**Task requirements:**
Copy the following records line for line, without changing anything.

**Items:**
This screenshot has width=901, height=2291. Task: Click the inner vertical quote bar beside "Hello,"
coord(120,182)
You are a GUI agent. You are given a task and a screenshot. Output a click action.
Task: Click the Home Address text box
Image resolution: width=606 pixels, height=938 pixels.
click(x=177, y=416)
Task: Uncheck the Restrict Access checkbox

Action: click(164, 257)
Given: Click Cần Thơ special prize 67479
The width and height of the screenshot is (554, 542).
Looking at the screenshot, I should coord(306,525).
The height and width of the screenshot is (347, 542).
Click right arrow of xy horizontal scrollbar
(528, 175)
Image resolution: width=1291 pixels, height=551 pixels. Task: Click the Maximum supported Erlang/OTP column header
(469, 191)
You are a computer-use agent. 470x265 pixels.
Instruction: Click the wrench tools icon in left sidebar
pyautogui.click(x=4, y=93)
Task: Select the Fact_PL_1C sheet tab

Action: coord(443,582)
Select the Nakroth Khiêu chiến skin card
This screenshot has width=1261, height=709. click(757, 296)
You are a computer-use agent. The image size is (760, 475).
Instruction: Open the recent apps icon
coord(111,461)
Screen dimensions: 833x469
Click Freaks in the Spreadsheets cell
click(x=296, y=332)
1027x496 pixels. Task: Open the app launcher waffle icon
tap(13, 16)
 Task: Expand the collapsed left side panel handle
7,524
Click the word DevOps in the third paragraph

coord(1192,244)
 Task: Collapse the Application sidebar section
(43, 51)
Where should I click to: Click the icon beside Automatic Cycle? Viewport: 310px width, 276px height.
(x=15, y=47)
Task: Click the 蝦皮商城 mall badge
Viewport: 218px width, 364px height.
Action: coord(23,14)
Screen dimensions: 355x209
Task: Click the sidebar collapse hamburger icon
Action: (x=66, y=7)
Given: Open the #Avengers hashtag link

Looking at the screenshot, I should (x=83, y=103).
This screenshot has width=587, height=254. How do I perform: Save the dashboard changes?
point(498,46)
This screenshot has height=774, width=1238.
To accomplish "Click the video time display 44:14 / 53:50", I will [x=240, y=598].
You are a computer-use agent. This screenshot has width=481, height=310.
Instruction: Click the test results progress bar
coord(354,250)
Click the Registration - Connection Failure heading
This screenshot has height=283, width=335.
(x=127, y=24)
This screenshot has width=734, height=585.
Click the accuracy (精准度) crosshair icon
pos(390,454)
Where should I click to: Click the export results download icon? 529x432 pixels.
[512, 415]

**Result of the task:**
This screenshot has width=901, height=2291. Task: Click the inner vertical quote bar beside "Hello,"
coord(120,182)
You are a GUI agent. You are given a task and a screenshot. Output a click action.
Task: Click the Home Address text box
Image resolution: width=606 pixels, height=938 pixels.
click(x=177, y=416)
Task: Uncheck the Restrict Access checkbox

Action: click(164, 257)
Given: Click Cần Thơ special prize 67479
The width and height of the screenshot is (554, 542).
Looking at the screenshot, I should coord(306,525).
The height and width of the screenshot is (347, 542).
Click right arrow of xy horizontal scrollbar
(528, 175)
Image resolution: width=1291 pixels, height=551 pixels. Task: Click the Maximum supported Erlang/OTP column header
(469, 191)
You are a computer-use agent. 470x265 pixels.
Instruction: Click the wrench tools icon in left sidebar
pyautogui.click(x=4, y=93)
Task: Select the Fact_PL_1C sheet tab

Action: coord(443,582)
Select the Nakroth Khiêu chiến skin card
This screenshot has width=1261, height=709. click(757, 296)
You are a computer-use agent. The image size is (760, 475).
Instruction: Open the recent apps icon
coord(111,461)
Screen dimensions: 833x469
Click Freaks in the Spreadsheets cell
click(x=296, y=332)
1027x496 pixels. Task: Open the app launcher waffle icon
tap(13, 16)
 Task: Expand the collapsed left side panel handle
7,524
Click the word DevOps in the third paragraph

coord(1192,244)
 Task: Collapse the Application sidebar section
(43, 51)
Where should I click to: Click the icon beside Automatic Cycle? Viewport: 310px width, 276px height.
(x=15, y=47)
Task: Click the 蝦皮商城 mall badge
Viewport: 218px width, 364px height.
Action: coord(23,14)
Screen dimensions: 355x209
Task: Click the sidebar collapse hamburger icon
Action: (x=66, y=7)
Given: Open the #Avengers hashtag link

Looking at the screenshot, I should (x=83, y=103).
This screenshot has width=587, height=254. How do I perform: Save the dashboard changes?
point(498,46)
This screenshot has height=774, width=1238.
To accomplish "Click the video time display 44:14 / 53:50", I will [x=240, y=598].
You are a computer-use agent. This screenshot has width=481, height=310.
Instruction: Click the test results progress bar
coord(354,250)
Click the Registration - Connection Failure heading
This screenshot has height=283, width=335.
(x=127, y=24)
This screenshot has width=734, height=585.
Click the accuracy (精准度) crosshair icon
pos(390,454)
Where should I click to: Click the export results download icon? 529x432 pixels.
[512, 415]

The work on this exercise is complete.